This would give me a 12 foot wide aisle, then 12 foot by 12 foot stalls - which I would open to the outside as well so I could attach runs to them.

I would then have a 30 by 50 indoor work space for the horses - not near big enough to ride in, but I do the in hand trail, and it would give me enough room to set up a gate, a back through, and walk overs so we could practice the elements of a trail course when the weather doesn't cooperate with me going outdoors. 

I have a separate run in shed that I could use for hay and barn clutter storage, but would have to figure out where to put the tack (the good stuff I keep in the house now, and the working tack stays locked in my trailer - so I rarely use my tack room now... 

Any thoughts or suggestions?

I have about 4,000 to spend on this, and can reuse the stall fronts as they are high quality, very thick oak (I think) plywood.

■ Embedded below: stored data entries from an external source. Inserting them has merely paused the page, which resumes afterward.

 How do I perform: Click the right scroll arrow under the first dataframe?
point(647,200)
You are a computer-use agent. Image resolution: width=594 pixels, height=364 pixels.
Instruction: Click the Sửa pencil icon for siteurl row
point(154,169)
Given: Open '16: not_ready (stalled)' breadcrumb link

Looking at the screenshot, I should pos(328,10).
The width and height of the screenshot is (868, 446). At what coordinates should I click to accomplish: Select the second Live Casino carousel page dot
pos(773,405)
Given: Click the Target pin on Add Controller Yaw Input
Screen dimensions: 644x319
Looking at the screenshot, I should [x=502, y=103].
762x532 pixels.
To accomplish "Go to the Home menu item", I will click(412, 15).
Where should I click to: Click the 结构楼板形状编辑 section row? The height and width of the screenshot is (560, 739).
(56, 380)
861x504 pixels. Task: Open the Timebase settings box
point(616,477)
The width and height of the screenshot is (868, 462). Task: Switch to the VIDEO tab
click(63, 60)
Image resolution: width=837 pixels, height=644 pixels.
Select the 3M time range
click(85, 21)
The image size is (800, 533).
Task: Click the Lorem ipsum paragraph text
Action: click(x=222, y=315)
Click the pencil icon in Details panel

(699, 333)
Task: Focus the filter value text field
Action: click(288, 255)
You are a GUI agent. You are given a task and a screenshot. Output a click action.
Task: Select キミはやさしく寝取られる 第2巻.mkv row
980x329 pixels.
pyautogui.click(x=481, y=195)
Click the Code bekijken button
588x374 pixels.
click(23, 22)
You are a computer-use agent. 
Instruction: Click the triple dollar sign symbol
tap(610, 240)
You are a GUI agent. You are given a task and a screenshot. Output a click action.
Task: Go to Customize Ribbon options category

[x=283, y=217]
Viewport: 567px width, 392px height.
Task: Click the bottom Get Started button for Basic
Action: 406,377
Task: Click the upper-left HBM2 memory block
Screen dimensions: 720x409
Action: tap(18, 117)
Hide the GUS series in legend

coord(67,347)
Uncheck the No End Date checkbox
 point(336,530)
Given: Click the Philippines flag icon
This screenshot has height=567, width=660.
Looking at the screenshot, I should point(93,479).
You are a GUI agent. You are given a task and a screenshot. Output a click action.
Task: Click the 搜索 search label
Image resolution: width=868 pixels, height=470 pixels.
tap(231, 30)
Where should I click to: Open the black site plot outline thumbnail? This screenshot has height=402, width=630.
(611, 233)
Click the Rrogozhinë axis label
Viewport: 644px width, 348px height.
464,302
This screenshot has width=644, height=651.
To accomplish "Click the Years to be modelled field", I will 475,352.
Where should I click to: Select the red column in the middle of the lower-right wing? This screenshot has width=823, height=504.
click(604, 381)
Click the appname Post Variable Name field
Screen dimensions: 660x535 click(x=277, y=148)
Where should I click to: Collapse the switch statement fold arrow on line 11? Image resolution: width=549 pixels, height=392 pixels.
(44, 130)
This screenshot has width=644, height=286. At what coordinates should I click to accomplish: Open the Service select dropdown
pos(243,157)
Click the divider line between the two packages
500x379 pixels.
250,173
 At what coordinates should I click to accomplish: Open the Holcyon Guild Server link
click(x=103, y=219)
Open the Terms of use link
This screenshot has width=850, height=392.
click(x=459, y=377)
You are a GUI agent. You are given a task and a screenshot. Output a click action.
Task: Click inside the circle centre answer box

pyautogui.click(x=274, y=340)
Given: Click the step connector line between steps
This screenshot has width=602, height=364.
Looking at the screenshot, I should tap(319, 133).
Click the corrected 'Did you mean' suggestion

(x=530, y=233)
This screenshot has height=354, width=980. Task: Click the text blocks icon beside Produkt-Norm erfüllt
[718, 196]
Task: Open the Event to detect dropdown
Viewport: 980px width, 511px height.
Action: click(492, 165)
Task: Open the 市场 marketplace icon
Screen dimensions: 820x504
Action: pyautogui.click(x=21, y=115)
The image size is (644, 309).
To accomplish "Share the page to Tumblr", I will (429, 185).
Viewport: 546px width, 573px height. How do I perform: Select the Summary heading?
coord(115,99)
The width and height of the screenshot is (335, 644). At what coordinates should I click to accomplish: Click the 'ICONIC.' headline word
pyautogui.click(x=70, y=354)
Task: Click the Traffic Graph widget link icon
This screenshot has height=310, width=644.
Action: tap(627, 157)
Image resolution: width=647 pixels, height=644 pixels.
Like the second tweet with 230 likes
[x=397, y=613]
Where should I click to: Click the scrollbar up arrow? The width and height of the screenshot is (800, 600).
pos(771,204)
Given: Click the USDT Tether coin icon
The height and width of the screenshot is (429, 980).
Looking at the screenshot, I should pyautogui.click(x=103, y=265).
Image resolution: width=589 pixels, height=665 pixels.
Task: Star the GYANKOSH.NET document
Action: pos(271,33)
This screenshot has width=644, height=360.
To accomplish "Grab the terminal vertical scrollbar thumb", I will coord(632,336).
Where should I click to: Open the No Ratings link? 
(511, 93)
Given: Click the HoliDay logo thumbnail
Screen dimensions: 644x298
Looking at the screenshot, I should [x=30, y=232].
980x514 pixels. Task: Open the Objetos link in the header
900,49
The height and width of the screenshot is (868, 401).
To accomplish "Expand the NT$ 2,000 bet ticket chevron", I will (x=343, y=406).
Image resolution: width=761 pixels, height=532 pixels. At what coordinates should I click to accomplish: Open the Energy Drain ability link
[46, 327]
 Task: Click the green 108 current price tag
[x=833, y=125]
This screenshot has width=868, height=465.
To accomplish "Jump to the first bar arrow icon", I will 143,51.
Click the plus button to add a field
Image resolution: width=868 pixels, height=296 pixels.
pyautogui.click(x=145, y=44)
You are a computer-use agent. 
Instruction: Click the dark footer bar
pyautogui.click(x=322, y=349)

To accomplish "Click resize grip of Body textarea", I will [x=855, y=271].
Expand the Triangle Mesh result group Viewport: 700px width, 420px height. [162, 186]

I put them in with screws. All the stalls side walls and supporting frames are shot though.

some pics - first is barn as is, second barn as desired, then a couple interior shots now. The floor is concrete so I would have to put about a foot of dirt in, but there is tons of ceiling height so now worries there, and there wont be anything but walking, setting, and trotting off and over obstacles....


----------



## Chevaux (Jun 27, 2012)

For our tack room, we bought a resin garden shed (about 5' x 6'; complete with floor) and set it up. We bought it on sale so saved dollars and it only took a couple of hours to assemble - all in all much cheaper and quicker than building a tack room. You may want to consider this type of arrangement after you do your renos. You could put in a corner and it wouldn't take up much space. It is a very fine thing to have any size tack room inside and available when the weather is against you. If it turns out it's not working for you, you can always move it outside and use it for something else or even resell it.


----------



## Ace80908 (Apr 21, 2011)

That's an excellent idea - thanks Chevaux... I sometimes see them used on Craigslist for super cheap as well.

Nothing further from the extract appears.